Problem details
Only the lines below, from the one with "This screenshot has width=1092, height=1111." through the one with "Open the Portland", are to be written out, exactly.

Records supplied
====================

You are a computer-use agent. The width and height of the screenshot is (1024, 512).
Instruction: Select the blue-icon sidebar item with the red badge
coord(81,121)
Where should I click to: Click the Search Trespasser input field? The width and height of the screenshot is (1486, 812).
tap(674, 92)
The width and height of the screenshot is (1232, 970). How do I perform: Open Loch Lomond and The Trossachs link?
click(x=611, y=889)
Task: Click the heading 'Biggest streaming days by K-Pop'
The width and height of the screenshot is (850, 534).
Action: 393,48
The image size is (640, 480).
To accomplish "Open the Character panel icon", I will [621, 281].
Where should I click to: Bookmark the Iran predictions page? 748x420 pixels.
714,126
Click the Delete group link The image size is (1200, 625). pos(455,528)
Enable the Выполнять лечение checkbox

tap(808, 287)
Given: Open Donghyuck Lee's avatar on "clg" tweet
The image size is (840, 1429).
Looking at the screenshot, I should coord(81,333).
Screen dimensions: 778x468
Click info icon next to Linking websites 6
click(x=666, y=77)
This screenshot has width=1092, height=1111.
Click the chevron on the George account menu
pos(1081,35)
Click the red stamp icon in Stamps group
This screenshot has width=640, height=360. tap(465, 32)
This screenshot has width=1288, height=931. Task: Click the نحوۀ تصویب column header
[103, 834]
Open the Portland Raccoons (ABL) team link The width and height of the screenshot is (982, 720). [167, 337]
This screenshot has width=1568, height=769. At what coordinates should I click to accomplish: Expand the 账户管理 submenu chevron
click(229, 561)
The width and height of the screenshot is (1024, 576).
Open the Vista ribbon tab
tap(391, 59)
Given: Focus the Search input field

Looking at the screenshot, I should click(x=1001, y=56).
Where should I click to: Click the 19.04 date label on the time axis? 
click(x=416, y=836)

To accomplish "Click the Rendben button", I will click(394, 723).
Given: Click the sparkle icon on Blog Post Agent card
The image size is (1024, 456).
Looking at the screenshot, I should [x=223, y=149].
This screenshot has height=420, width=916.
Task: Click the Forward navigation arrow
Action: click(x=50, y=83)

====================

Written reply
This screenshot has width=1092, height=1111.
Click the chevron on the George account menu
pos(1081,35)
Click the red stamp icon in Stamps group
This screenshot has width=640, height=360. tap(465, 32)
This screenshot has width=1288, height=931. Task: Click the نحوۀ تصویب column header
[103, 834]
Open the Portland Raccoons (ABL) team link The width and height of the screenshot is (982, 720). [167, 337]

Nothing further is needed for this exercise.